A special form of hallux valgus is the so-called hallux valgus interphalangeus. In this case, the angle between the metatarsal bones is normal – only the phalanges of the big toe deviate in the direction of the other toes.

The extent of the deformity does not allow any conclusions to be drawn about the severity of the pain! Sometimes even a slightly pronounced hallux valgus causes severe pain. Other people have little pain despite a severe deformity. Occasionally, hallux valgus causes no noticeable or restrictive discomfort at all.

Hallux valgus: examinations and diagnosis

No complex diagnostic measures are required to diagnose hallux valgus. As a rule, the trained eye of a doctor, ideally an orthopaedist or foot surgeon, is sufficient. They will inspect your foot carefully and look for swelling, calluses and the position of the toes and joints. They will also palpate the foot and feel your pulse

In most cases, an X-ray is also taken – in a standing position, with the weight of the body on the foot (weight-bearing X-ray). This makes it possible to determine different angles or the degree of arthrosis, for example.

An MRI (magnetic resonance or magnetic resonance imaging) of the foot is only carried out for special questions.

Hallux valgus: progression and prognosis

Without treatment, the deformity of the big toe in hallux valgus usually worsens over the years. The constant pressure on the metatarsophalangeal joint of the big toe can also cause it to wear out (osteoarthritis).

If physiotherapy, splints etc. are unable to improve the symptoms sufficiently and/or the pain is severe, surgery is performed. The success rate is high: according to specialist literature, hallux valgus surgery achieves a very good or good result in around 85% of patients treated.
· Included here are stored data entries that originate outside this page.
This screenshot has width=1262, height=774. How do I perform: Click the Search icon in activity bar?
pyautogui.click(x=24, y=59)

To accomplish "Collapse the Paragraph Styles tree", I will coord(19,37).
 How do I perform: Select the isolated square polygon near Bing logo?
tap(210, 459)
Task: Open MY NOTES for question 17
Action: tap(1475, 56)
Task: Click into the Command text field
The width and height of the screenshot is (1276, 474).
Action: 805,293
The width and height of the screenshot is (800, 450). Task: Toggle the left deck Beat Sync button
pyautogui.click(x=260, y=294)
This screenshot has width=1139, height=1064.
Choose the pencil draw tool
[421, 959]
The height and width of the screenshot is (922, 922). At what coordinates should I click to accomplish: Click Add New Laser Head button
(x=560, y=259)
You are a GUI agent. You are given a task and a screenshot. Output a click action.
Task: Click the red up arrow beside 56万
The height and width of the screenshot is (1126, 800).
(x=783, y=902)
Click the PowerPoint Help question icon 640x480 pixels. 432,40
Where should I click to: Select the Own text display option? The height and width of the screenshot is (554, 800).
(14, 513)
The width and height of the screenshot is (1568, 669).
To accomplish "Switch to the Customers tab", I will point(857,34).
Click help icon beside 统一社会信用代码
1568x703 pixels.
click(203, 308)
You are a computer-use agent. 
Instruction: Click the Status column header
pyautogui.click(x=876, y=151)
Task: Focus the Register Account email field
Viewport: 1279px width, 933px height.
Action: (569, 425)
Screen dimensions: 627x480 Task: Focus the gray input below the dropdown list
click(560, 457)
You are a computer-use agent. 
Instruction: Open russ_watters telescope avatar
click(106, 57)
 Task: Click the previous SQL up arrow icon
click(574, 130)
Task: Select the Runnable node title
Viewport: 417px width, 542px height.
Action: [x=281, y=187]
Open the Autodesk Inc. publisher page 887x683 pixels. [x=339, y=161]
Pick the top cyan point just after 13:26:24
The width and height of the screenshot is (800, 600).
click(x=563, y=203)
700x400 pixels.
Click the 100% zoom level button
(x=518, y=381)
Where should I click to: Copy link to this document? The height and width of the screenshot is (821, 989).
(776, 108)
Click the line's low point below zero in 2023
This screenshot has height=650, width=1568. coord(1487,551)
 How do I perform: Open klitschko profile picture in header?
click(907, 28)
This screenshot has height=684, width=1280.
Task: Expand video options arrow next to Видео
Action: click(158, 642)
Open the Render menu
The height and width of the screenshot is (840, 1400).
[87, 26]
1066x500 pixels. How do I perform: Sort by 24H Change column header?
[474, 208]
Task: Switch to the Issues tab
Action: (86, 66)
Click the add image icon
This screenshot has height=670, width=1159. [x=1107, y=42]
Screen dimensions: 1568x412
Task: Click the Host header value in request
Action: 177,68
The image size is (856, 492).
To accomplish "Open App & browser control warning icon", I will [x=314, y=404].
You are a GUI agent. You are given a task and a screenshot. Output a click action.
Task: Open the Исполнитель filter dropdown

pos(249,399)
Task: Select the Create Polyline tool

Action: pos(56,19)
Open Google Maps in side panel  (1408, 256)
After surgical correction of a hallux valgus, you will not be able to work or do sport for a certain period of time. How long this phase lasts depends on the profession or discipline in question. In the case of physically strenuous work, the forced break can last up to ten weeks. You should wait around 12 weeks before doing sport. Hallux valgus patients can obtain more precise recommendations from their doctor.